1. Development of the highly resolved linkage map for the Florida avocado population. (Simmonds x Tonnage and reciprocal) has allowed the identification of QTLs for cold damage, thrip resistance and flowering type (A vs. B).
2. A protocol was developed to secure the avocado collection from the threat of Laurel Wilt. The protocol has three different activities. First, using the ARS Foreign Disease/Weed Science lab in Fort Detrick, MD as an intermediate quarantine, rootstocks were grown from seed sent from Miami. Staff from the NGR in Miami hand -carried scions to Ft. Detrick in August 2009 and grafted them onto the rootstocks. This procedure was repeated again in July of 2010 and now all non-ASBVd positive clones have been grafted at Fort Detrick. The grafted scions will remain in the greenhouse for a least one year or longer as necessary to ensure successful establishment in Hawaii. In July 2010 the first set of scions were sent from Fort Detrick to Hilo and grafted. Second, a backup collection has been grafted in the greenhouse in Miami. Third, research is ongoing at the National Center for Genetic Resource Preservation (NCGRP) to maintain avocado buds and meristems under cryogenic storage.
3. Enhancement of the sugarcane collection was accomplished by the addition of the 40 Saccharum officinarum accessions obtained from Barbados and Guadeloupe. Additionally seed of over 150 of S. officinarum and spontaneum accessions from the NCGRP have been germinated and will be added to the collection. The mango collection was increased with the addition of 52 accessions, cacao increased by 14 accessions, Pouteria sapote (mamey) collection increased by 8 accessions and the avocado collection was increased by 20 accessions.

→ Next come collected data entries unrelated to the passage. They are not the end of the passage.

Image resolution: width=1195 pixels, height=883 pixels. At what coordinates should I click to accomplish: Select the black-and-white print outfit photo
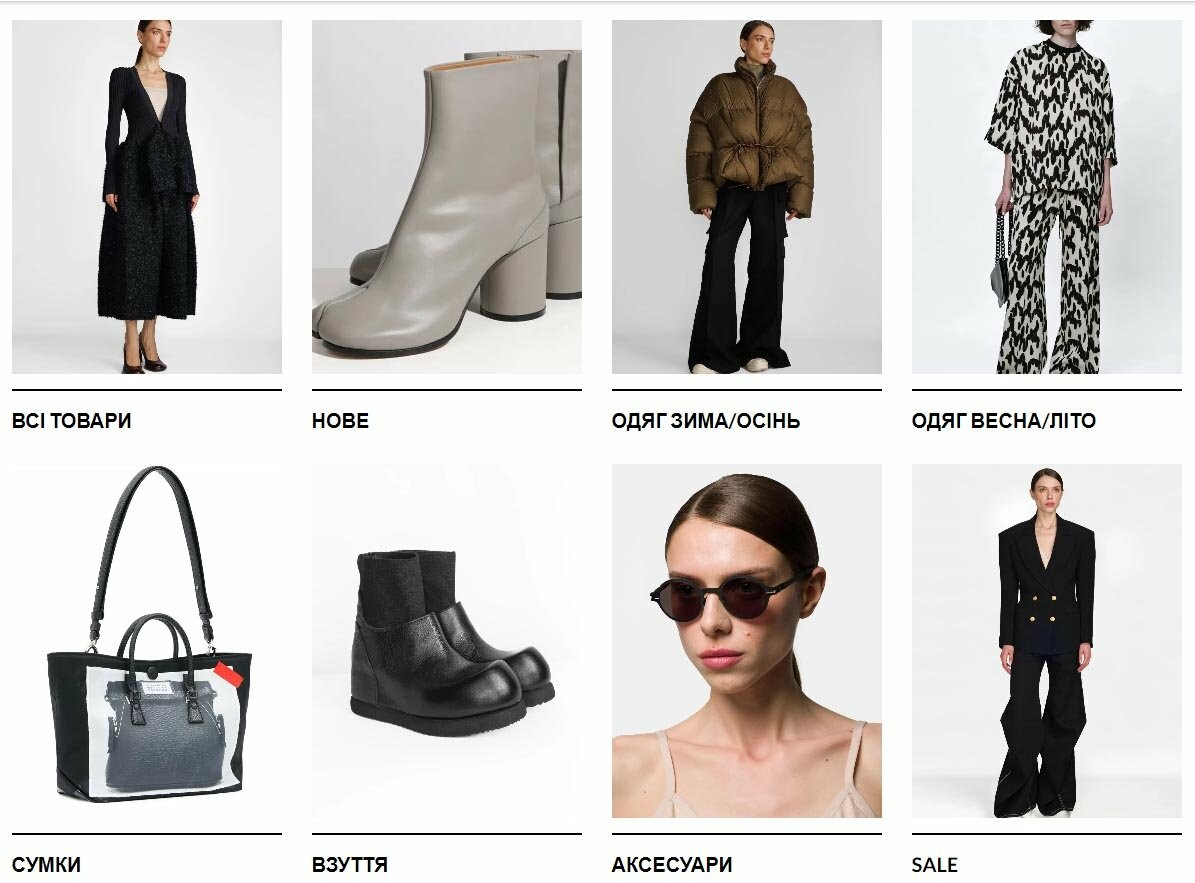[x=1046, y=197]
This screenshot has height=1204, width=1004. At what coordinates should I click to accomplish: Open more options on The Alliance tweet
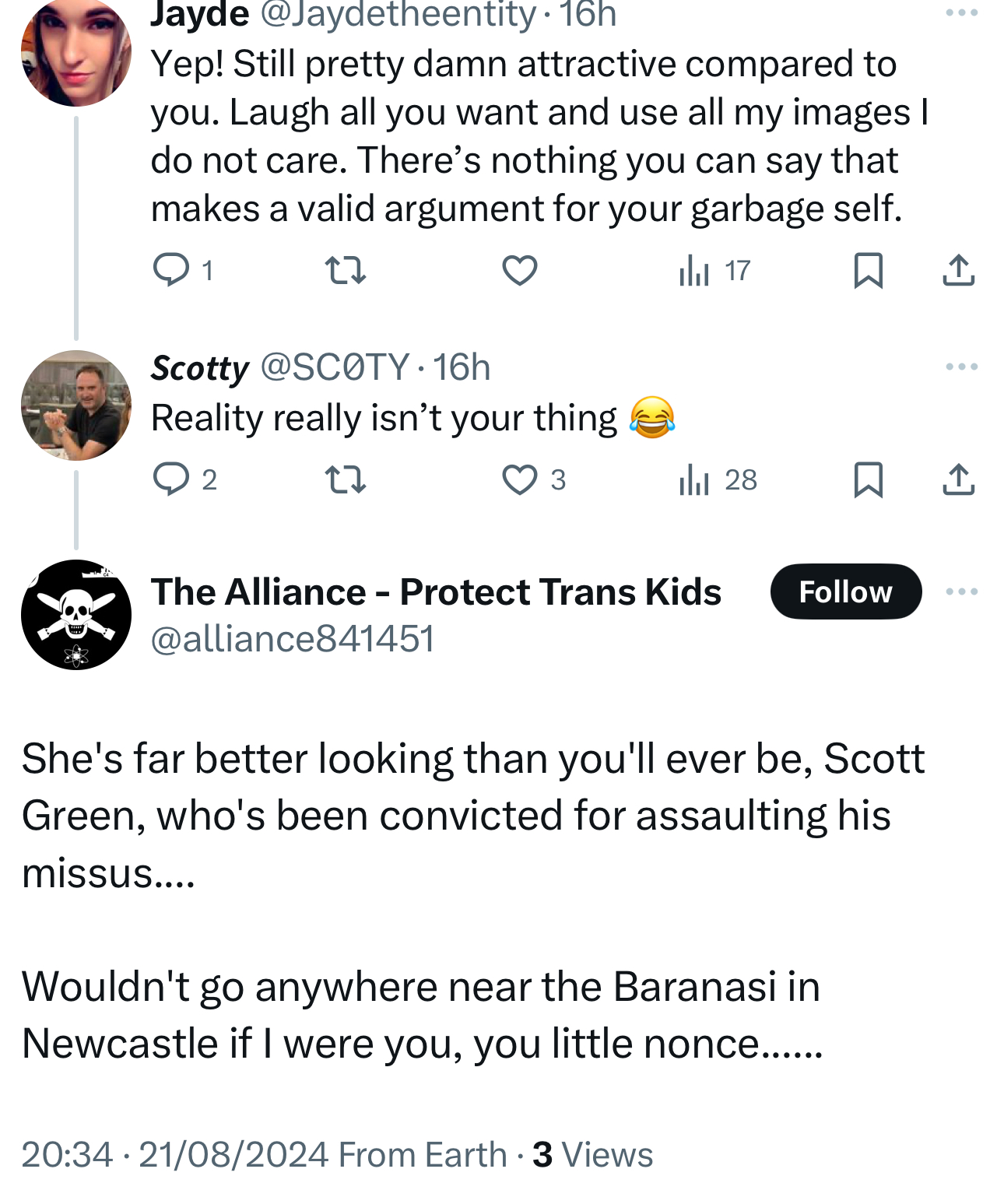point(961,591)
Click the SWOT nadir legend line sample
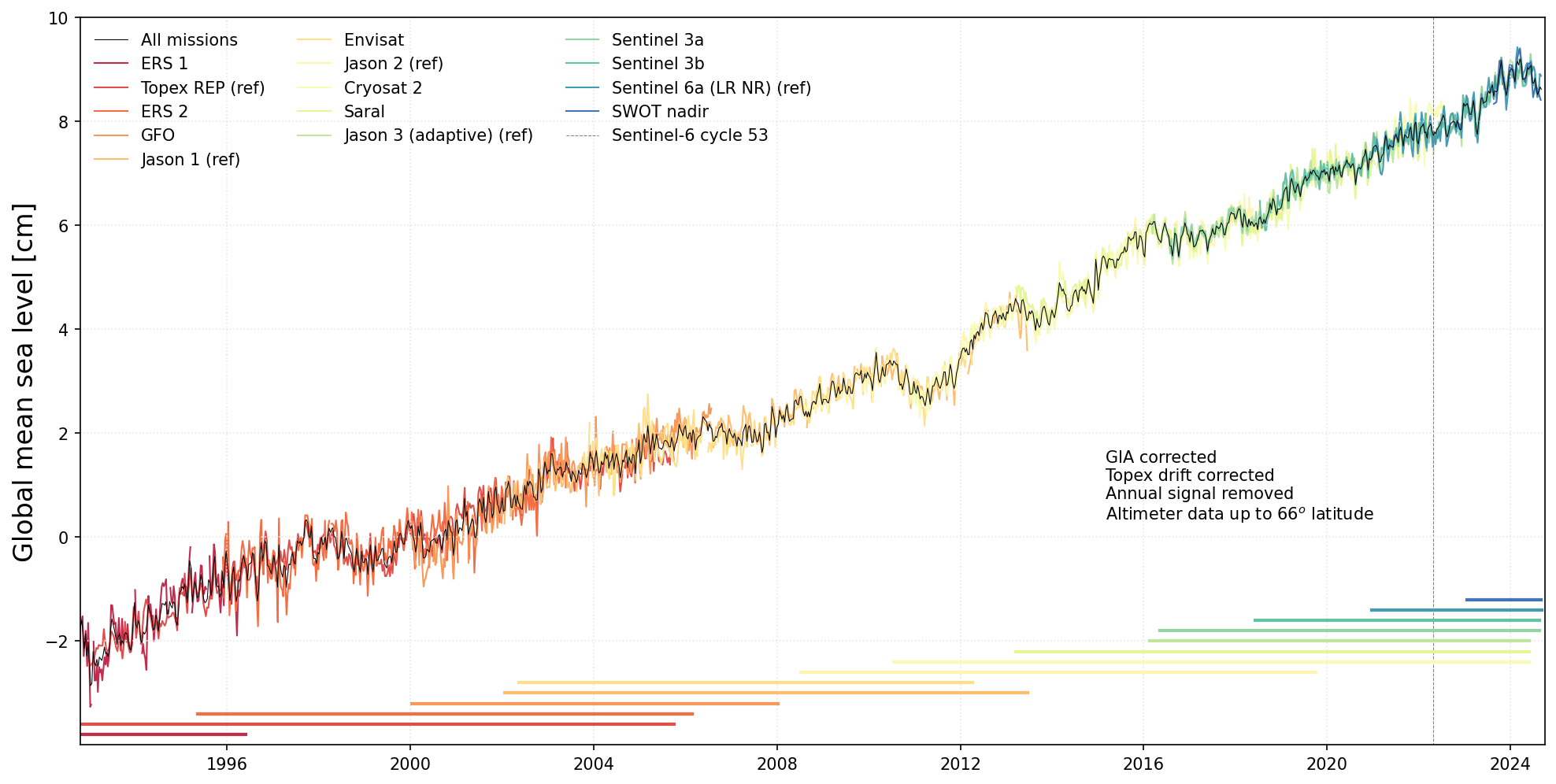The width and height of the screenshot is (1556, 784). 582,112
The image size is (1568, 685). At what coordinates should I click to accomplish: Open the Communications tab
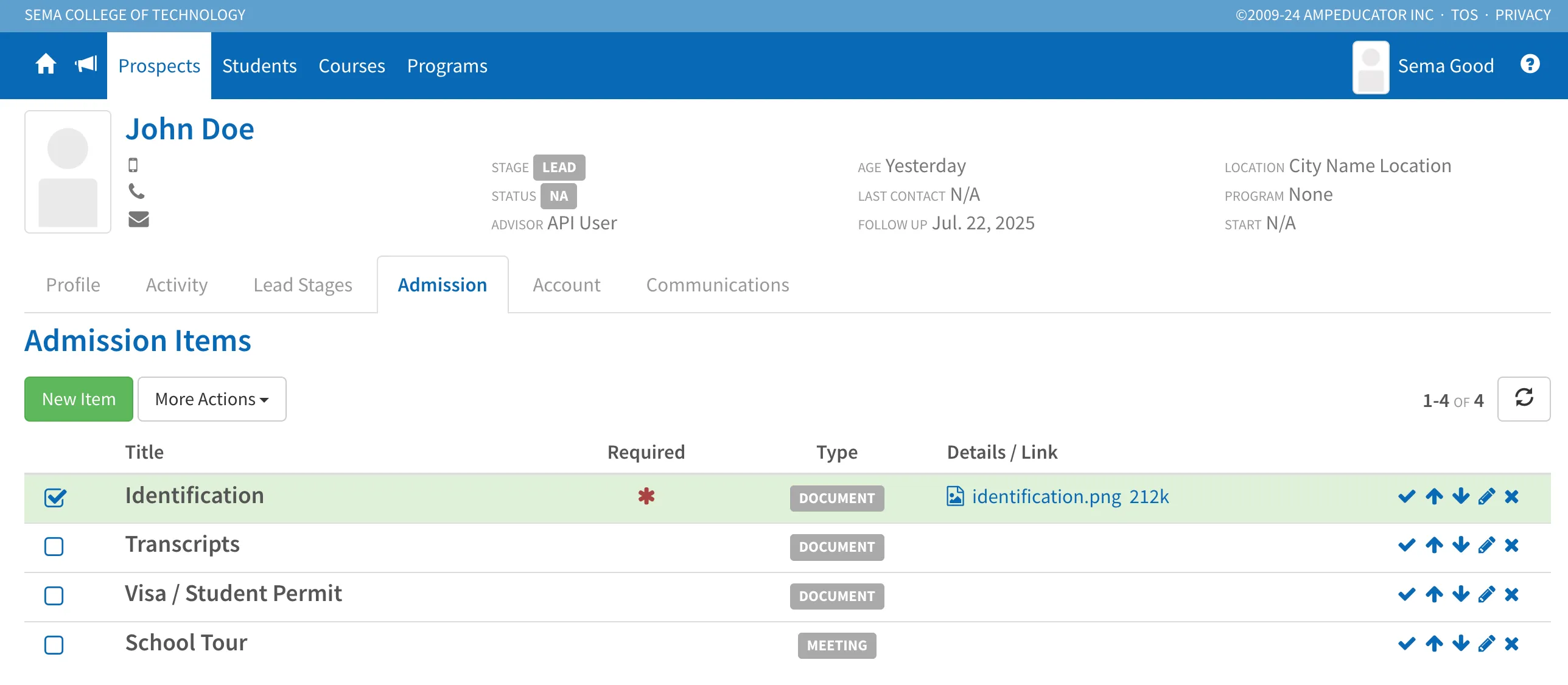(718, 285)
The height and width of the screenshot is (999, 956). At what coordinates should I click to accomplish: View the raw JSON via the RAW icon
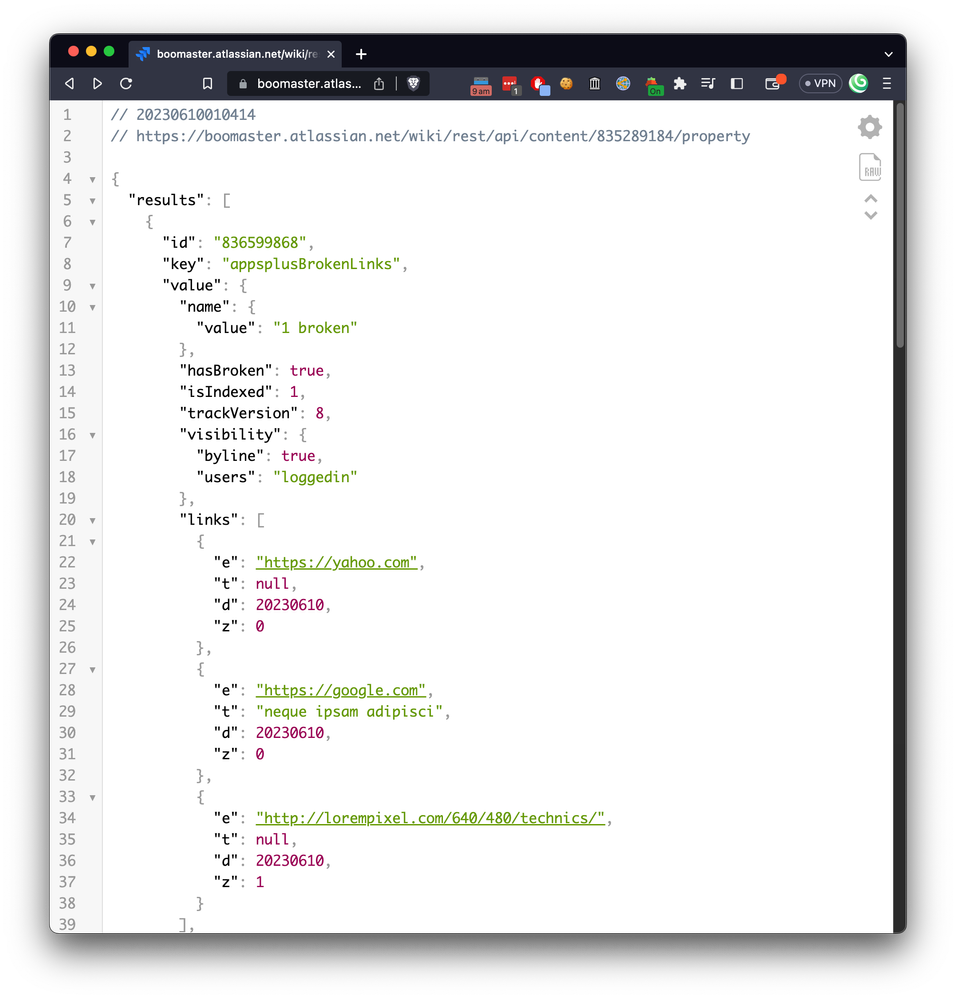[x=869, y=166]
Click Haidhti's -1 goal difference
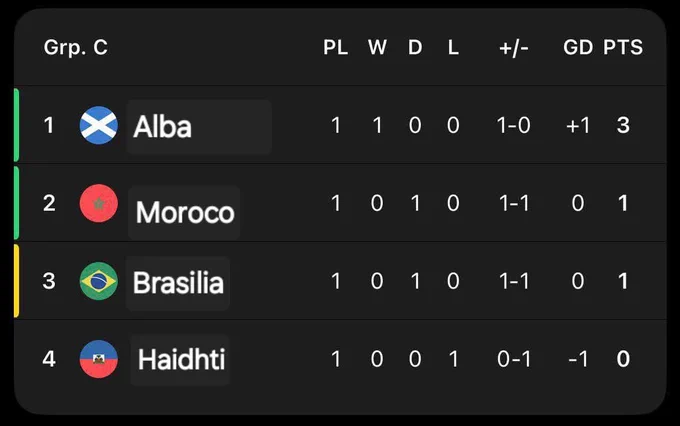The image size is (680, 426). pyautogui.click(x=578, y=359)
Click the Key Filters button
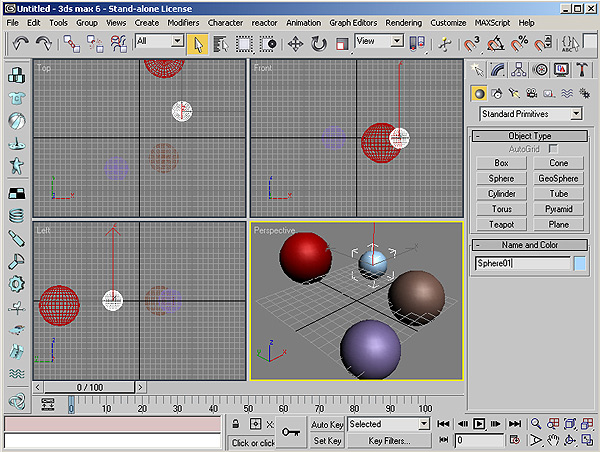This screenshot has height=452, width=600. click(x=389, y=440)
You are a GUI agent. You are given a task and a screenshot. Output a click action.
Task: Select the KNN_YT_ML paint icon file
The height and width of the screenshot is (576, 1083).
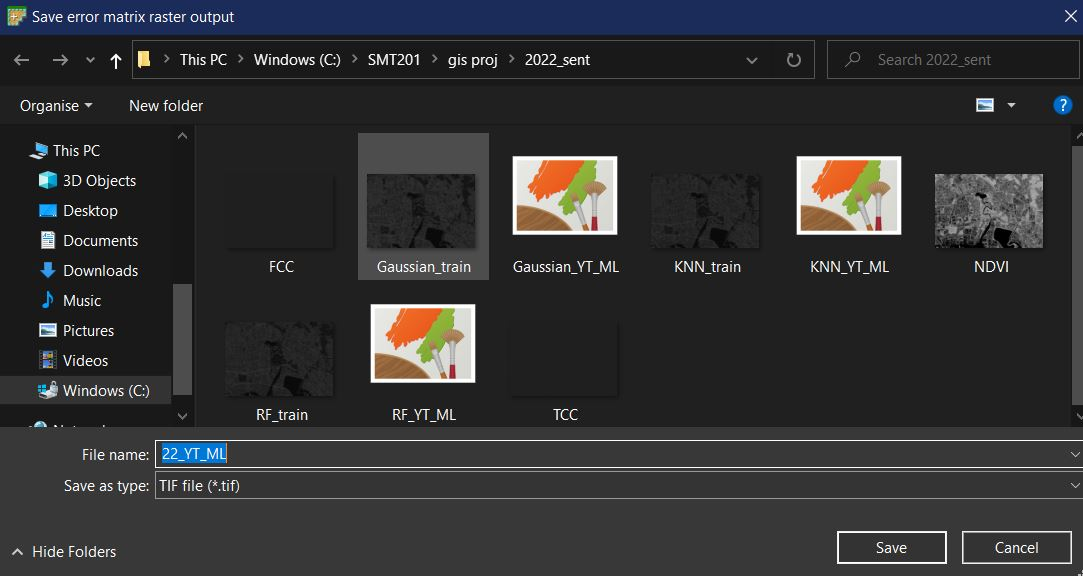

5. Significant Activities that Support Special Target Populations
Mango fruit from varied accessions is supplied to collaborators at Fairchild Tropical Botanic Garden as part of their special weekend event on mangos that draws more than 10,000 residents.
Ayala Silva, T., Schnell Ii, R.J. 2010. THE TROPICAL AND SUBTROPICAL GERMPLASM COLLECTIONS AT THE NATIONAL GERMPLASM REPOSITORY IN MIAMI, FL. Journal of American Pomological Society. 64(1):28-37.